> _DOCUMENT SEGMENT_:
P54 Improving Partner Notification: A Qualitative Study of Medical Case Managers, Disease Intervention Specialists and Men Who Have Sex with Men

Wednesday, March 14, 2012
Hyatt Exhibit Hall
E. Jennifer Edelman, MD1, Christopher Cole, BS, MAT2, Wanda Richardson, BS3, Nicholas Boshnack, MSW2 and Marjorie Rosenthal, MD, MPH4, 1Robert Wood Johnson Foundation Clinical Scholars Program, Yale University School of Medicine - West Haven VA, New Haven, CT, 2AIDS Project New Haven, New Haven, CT, 3STD Control Program, Connecticut Department of Public Health, New Haven, CT, 4Robert Wood Johnson Foundation Clinical Scholars Program and Department of Pediatrics, Yale University School of Medicine, New Haven, CT

Background: Approximately 21% of HIV infected individuals are unaware of their status.  Partner notification, or contact tracing, is the strategy whereby partners are notified of a potential exposure to a particular disease, including HIV.  Notably, the rate of newly diagnosed infections among tested partners ranges from 10-30%.  The program, however, is limited by suboptimal referral rates and difficulty eliciting partner names and contact information, particularly from men who have sex with men (MSM). 

Objectives: To improve our understanding of barriers to partner notification for MSM by exploring the knowledge, attitudes and experiences of medical case managers (MCMs), public health authorities responsible for partner notification known as Disease Intervention Specialists (DIS), and MSM. 

Methods: In partnership with the Connecticut Department of Public Health and AIDS Project New Haven, we are using a community-based participatory research approach to conduct a qualitative study with MCMs, DIS, and MSM.  The focus group and in-depth interviews are being recorded, transcribed and analyzed using grounded theory and the constant comparative method.  We will determine sample size by assessing for thematic saturation.    

Results:  To date, our sample includes 14 MCMs, 4 DIS and 13 MSM.  Emerging barriers to partner notification for MSM include: 1.) Persistent stigma around HIV and sexual orientation inhibiting open discussions about risk behaviors, HIV disclosure and partner notification; 2.) Multiple competing agendas of high-risk populations, de-prioritizing partner notification, 3.) Time and opportunities to develop trusting relationships; and 4.) Lack of clarity about how to make a direct referral to the Department of Public Health. 

Conclusions: Barriers to partner notification exist at multiple levels, involving MCMs, DIS and MSM. 

Implications for Programs, Policy, and Research: Efforts to improve the process of partner notification might benefit from enhancing training in communication skills for public health officials, a social marketing campaign, and streamlining the referral process.

> _PROBLEM DETAILS_: In the partner notification abstract, condense the paragraph that begins "Results: To date" into a short list that keeps its main facts. The items that come after the abstract have nothing to do with it.

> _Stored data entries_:
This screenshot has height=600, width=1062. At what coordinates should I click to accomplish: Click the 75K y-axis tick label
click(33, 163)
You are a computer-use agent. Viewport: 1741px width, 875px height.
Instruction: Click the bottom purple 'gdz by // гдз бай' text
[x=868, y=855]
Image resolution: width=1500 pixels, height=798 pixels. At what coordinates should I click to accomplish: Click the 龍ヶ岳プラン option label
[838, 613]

> _OUTPUT OF THE EXERCISE_:
- Sample so far: 14 MCMs, 4 DIS, and 13 MSM
- Barriers to partner notification for MSM:
  1. Ongoing stigma around HIV and sexual orientation, which hinders open talk about risk behaviors, HIV disclosure, and partner notification
  2. Competing agendas in high-risk populations that push partner notification down the list
  3. Time and opportunities needed to build trusting relationships
  4. Unclear process for making a direct referral to the Department of Public Health